__DATA SHOWN__:
■ ■ ■ ■

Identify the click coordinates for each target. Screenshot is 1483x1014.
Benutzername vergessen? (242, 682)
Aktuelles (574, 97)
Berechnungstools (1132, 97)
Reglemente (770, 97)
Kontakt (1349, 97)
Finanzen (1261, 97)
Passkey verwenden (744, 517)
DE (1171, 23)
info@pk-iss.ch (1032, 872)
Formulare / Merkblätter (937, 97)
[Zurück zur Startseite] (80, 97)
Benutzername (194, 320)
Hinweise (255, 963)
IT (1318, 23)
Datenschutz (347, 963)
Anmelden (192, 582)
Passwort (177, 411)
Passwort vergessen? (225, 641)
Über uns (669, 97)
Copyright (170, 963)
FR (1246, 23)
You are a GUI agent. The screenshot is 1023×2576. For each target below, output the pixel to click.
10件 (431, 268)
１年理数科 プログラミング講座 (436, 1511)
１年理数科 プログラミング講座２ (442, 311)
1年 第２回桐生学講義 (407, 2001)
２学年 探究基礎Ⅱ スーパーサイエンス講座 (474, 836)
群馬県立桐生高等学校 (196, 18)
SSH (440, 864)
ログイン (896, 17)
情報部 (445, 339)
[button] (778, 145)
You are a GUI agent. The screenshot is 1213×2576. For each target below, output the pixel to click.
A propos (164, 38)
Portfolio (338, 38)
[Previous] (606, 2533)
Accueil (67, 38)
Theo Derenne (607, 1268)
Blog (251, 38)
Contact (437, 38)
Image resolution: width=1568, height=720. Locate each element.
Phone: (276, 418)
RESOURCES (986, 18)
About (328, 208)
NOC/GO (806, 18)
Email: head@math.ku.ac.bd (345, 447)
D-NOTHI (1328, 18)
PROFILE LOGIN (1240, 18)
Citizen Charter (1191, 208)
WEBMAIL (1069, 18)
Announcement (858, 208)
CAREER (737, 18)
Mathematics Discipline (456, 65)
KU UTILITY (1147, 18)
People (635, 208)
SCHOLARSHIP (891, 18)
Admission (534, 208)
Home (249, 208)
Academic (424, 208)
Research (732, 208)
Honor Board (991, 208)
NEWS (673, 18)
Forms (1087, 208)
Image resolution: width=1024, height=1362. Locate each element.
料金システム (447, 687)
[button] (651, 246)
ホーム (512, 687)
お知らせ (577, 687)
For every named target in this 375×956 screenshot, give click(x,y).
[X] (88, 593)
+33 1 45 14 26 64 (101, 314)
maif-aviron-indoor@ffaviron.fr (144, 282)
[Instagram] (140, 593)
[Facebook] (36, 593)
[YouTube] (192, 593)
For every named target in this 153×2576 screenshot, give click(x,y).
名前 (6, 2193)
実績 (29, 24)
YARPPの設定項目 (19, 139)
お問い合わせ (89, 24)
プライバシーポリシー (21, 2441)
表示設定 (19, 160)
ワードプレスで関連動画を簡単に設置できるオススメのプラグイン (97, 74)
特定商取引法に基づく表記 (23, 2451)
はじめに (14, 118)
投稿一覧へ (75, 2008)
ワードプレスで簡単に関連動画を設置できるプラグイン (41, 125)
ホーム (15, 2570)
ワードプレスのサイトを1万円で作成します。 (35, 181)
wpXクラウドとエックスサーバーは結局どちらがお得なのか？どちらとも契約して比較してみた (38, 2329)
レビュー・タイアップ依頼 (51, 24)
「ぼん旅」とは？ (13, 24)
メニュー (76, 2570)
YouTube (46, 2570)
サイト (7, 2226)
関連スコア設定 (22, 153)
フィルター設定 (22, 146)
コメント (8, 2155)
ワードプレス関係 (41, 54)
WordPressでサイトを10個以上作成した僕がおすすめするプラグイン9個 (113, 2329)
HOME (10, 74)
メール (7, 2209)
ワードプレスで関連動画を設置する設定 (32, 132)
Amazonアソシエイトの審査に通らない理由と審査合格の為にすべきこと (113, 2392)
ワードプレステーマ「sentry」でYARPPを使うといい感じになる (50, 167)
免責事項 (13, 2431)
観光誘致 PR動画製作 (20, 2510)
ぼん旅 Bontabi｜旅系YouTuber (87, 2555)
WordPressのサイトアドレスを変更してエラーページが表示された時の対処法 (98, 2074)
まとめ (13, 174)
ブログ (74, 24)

■ ■ ■ ■

__EXERCISE DETAILS__:
Rewrite every line from the start of the listing through the line containing "ワードプレスのサイトを1万円で作成します。 (35, 181)", inclusive, and shift each answer coordinate by adding 134 to both its x and y values. Leave the rest of those lines unchanged.

__EXERCISE ANSWER__:
Identify the click coordinates for each target. Screenshot is 1483x1014.
Benutzername vergessen? (376, 816)
Aktuelles (708, 231)
Berechnungstools (1266, 231)
Reglemente (904, 231)
Kontakt (1483, 231)
Finanzen (1395, 231)
Passkey verwenden (878, 651)
DE (1305, 157)
info@pk-iss.ch (1166, 1006)
Formulare / Merkblätter (1071, 231)
[Zurück zur Startseite] (214, 231)
Benutzername (328, 454)
Hinweise (389, 1097)
IT (1452, 157)
Datenschutz (481, 1097)
Anmelden (326, 716)
Passwort (311, 545)
Passwort vergessen? (359, 775)
Über uns (803, 231)
Copyright (304, 1097)
FR (1380, 157)
You are a GUI agent. The screenshot is 1023×2576. For each target below, output the pixel to click.
10件 (565, 402)
１年理数科 プログラミング講座 (570, 1645)
１年理数科 プログラミング講座２ (576, 445)
1年 第２回桐生学講義 (541, 2135)
２学年 探究基礎Ⅱ スーパーサイエンス講座 (608, 970)
群馬県立桐生高等学校 (330, 152)
SSH (574, 998)
ログイン (1030, 151)
情報部 (579, 473)
[button] (912, 279)
You are a GUI agent. The screenshot is 1213×2576. For each target below, output the pixel to click.
A propos (298, 172)
Portfolio (472, 172)
[Previous] (740, 2667)
Accueil (201, 172)
Theo Derenne (741, 1402)
Blog (385, 172)
Contact (571, 172)
Image resolution: width=1568, height=720. Locate each element.
Phone: (410, 552)
RESOURCES (1120, 152)
About (462, 342)
NOC/GO (940, 152)
Email: head@math.ku.ac.bd (479, 581)
D-NOTHI (1462, 152)
PROFILE LOGIN (1374, 152)
Citizen Charter (1325, 342)
WEBMAIL (1203, 152)
Announcement (992, 342)
CAREER (871, 152)
Mathematics Discipline (590, 199)
KU UTILITY (1281, 152)
People (769, 342)
SCHOLARSHIP (1025, 152)
Admission (668, 342)
Home (383, 342)
Academic (558, 342)
Research (866, 342)
Honor Board (1125, 342)
NEWS (807, 152)
Forms (1221, 342)
Image resolution: width=1024, height=1362. Locate each element.
料金システム (581, 821)
[button] (785, 380)
ホーム (646, 821)
お知らせ (711, 821)
For every named target in this 375×956 screenshot, give click(x,y).
[X] (222, 727)
+33 1 45 14 26 64 (235, 448)
maif-aviron-indoor@ffaviron.fr (278, 416)
[Instagram] (274, 727)
[Facebook] (170, 727)
[YouTube] (326, 727)
For every named target in this 153×2576 screenshot, give click(x,y).
名前 (140, 2327)
実績 (163, 158)
YARPPの設定項目 (153, 273)
お問い合わせ (223, 158)
プライバシーポリシー (155, 2575)
表示設定 (153, 294)
ワードプレスで関連動画を簡単に設置できるオススメのプラグイン (231, 208)
特定商取引法に基づく表記 (157, 2585)
はじめに (148, 252)
投稿一覧へ (209, 2142)
ワードプレスで簡単に関連動画を設置できるプラグイン (175, 259)
ホーム (149, 2704)
ワードプレスのサイトを1万円で作成します。 (169, 315)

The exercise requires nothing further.